Information:
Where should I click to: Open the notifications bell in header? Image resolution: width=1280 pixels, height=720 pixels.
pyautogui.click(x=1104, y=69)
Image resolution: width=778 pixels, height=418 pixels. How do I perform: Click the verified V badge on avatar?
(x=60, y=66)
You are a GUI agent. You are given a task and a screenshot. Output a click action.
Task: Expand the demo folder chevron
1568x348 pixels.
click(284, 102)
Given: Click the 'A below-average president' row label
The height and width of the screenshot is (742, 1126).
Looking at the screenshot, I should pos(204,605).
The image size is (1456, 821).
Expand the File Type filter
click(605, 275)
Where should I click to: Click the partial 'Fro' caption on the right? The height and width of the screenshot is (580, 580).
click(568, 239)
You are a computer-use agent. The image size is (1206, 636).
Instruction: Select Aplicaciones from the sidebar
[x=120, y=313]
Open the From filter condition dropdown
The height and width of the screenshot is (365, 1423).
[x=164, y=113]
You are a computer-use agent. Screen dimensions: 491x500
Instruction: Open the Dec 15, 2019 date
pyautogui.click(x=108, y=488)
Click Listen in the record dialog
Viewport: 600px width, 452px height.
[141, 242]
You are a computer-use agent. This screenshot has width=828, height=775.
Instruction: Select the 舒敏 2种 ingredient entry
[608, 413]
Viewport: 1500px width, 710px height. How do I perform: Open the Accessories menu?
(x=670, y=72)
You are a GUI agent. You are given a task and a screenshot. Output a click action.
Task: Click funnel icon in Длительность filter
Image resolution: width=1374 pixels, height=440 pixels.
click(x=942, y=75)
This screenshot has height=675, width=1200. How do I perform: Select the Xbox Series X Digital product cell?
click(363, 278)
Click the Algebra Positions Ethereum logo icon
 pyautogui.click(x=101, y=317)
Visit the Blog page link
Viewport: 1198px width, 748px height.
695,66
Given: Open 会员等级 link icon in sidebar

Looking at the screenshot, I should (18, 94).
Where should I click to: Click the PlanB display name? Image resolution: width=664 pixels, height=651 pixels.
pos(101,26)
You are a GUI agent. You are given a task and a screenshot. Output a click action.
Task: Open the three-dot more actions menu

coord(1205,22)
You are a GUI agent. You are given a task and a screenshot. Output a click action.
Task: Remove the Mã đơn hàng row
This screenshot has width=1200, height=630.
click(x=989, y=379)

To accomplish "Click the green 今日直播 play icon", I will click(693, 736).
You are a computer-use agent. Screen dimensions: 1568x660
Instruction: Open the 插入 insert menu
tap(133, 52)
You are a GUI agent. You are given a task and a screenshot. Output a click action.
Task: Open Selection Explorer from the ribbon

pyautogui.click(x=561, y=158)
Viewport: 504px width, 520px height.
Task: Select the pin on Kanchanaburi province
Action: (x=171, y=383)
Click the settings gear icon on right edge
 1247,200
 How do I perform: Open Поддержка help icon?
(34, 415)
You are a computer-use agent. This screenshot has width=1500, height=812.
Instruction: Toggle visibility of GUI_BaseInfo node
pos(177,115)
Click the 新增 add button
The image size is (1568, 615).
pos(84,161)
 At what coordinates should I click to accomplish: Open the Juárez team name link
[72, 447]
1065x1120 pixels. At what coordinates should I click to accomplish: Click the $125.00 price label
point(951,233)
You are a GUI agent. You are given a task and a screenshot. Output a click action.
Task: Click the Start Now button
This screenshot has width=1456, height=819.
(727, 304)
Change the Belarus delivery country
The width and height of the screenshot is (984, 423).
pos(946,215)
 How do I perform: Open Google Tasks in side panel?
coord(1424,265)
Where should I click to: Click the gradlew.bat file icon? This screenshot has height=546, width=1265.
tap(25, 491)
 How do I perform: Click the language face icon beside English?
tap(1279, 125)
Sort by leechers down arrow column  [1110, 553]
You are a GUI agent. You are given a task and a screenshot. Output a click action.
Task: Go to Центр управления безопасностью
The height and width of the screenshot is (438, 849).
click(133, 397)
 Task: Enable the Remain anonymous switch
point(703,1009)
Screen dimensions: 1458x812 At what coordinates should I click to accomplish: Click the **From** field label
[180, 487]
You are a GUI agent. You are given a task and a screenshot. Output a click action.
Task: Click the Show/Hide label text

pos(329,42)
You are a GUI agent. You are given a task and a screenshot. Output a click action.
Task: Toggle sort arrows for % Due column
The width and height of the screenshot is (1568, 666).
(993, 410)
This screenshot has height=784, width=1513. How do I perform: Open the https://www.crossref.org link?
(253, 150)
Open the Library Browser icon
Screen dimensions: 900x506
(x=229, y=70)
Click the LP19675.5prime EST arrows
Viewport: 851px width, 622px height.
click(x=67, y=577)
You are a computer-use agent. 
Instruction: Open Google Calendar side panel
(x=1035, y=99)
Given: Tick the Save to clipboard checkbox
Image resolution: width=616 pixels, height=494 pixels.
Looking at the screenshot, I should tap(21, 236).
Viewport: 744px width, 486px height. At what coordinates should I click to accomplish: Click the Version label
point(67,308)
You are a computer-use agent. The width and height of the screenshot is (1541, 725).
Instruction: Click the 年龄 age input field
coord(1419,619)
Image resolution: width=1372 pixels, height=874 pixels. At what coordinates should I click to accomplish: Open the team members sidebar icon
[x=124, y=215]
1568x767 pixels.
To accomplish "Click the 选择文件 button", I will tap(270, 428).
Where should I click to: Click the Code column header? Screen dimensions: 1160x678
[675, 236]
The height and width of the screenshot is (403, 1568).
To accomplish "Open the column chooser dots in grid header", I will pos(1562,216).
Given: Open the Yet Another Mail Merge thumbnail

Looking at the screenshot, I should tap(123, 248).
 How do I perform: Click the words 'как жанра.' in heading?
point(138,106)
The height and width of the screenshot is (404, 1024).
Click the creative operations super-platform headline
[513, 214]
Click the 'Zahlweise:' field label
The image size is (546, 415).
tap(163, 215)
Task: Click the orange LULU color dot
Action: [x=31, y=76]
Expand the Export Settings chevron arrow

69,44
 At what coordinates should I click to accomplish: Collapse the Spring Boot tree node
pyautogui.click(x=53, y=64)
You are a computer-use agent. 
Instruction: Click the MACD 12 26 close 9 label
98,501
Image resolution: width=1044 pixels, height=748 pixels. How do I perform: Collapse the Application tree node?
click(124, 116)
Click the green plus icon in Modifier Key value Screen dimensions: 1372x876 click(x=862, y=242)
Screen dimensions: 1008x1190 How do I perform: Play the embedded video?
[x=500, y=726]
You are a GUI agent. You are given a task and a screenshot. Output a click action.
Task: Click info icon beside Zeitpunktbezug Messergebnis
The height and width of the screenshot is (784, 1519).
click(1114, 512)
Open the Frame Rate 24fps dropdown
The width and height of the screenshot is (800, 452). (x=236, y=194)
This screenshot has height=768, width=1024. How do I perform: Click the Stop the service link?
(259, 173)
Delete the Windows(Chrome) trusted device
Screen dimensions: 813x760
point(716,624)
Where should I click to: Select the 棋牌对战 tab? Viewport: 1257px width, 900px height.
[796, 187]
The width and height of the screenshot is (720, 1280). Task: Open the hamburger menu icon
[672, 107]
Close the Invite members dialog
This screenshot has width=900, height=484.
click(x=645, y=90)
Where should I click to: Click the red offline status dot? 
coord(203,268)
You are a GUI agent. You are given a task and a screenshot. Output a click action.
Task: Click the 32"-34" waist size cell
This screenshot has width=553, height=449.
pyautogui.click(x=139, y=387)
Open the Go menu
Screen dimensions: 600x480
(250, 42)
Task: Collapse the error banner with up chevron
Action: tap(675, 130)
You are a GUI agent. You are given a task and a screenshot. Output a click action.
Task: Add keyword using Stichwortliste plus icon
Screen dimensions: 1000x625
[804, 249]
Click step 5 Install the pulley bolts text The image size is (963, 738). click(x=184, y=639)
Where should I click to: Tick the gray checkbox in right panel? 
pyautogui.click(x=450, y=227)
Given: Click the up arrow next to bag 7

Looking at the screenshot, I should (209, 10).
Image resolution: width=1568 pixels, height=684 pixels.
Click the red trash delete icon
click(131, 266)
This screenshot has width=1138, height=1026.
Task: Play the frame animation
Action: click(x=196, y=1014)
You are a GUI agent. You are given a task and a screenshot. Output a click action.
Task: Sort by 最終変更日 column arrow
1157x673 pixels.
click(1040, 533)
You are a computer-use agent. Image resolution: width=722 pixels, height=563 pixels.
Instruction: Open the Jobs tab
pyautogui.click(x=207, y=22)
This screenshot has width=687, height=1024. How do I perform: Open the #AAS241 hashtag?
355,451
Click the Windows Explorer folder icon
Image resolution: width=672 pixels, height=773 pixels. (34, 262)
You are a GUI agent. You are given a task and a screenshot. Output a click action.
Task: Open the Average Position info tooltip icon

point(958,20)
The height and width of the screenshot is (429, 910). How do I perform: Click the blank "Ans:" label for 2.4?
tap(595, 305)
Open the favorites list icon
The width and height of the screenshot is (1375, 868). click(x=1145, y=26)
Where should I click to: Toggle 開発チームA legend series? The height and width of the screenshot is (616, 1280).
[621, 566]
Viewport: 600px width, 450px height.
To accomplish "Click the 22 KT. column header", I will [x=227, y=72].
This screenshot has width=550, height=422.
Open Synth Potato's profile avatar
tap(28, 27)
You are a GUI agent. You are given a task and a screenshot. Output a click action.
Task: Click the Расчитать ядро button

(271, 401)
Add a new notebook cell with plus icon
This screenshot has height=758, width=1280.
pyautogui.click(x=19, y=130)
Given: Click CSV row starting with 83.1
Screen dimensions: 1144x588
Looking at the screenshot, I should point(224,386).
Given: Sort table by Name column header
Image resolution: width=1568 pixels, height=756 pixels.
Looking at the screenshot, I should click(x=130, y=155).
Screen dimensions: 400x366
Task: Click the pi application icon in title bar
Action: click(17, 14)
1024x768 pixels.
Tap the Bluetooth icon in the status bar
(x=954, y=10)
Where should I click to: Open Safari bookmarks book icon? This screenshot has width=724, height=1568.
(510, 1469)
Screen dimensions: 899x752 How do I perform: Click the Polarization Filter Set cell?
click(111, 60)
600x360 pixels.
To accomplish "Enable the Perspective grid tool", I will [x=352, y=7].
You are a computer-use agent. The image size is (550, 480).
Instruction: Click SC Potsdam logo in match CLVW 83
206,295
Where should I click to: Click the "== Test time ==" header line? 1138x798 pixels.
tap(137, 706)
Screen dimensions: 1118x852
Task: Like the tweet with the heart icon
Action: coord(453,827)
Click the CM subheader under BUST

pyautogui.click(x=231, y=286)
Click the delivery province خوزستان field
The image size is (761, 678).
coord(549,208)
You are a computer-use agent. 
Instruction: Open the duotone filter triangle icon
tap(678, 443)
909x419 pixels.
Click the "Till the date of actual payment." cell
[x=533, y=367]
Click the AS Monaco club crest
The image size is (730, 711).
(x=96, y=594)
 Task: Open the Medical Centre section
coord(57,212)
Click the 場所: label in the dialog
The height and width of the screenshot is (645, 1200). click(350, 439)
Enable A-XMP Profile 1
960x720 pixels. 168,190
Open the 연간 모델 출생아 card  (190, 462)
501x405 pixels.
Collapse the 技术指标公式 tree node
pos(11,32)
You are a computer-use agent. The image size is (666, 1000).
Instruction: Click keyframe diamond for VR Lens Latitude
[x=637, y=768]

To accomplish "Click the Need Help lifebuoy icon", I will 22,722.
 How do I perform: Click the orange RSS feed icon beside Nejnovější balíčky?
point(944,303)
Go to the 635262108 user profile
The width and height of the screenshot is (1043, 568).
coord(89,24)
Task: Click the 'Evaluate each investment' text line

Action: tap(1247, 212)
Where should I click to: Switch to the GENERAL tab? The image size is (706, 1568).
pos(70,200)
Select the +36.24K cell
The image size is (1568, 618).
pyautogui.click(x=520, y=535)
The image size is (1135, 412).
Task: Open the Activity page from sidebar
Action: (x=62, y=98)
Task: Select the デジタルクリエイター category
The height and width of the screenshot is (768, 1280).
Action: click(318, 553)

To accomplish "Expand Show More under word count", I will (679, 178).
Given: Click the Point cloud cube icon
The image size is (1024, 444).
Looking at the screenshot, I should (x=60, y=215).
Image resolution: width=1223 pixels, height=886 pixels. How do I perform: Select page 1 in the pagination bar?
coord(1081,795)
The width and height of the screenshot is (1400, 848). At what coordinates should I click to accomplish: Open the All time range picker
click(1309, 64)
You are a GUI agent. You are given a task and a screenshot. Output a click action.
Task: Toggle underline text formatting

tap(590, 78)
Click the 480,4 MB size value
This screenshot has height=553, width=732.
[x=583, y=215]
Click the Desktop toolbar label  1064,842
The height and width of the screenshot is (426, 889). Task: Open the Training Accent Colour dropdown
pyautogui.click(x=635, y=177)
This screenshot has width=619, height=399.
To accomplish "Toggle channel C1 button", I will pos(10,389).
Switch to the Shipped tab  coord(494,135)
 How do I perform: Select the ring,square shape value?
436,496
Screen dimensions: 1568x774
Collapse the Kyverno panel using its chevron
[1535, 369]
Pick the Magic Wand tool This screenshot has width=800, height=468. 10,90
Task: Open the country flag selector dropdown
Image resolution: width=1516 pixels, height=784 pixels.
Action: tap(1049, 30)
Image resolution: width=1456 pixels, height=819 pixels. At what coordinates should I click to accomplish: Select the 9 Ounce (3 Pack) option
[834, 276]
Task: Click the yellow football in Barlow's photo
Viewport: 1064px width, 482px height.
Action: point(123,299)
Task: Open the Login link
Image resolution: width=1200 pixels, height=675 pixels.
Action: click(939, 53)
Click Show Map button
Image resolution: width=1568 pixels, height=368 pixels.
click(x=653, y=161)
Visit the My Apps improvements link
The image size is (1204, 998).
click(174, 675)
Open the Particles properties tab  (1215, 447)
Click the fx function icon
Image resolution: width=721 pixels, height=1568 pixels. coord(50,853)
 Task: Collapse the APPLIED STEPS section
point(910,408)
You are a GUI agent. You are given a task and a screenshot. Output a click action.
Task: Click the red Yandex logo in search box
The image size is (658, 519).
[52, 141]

Requirement:
Please show every line of the entries above that contains the word "grid".

Result of the exercise:
To accomplish "Open the column chooser dots in grid header", I will pos(1562,216).
To accomplish "Enable the Perspective grid tool", I will [x=352, y=7].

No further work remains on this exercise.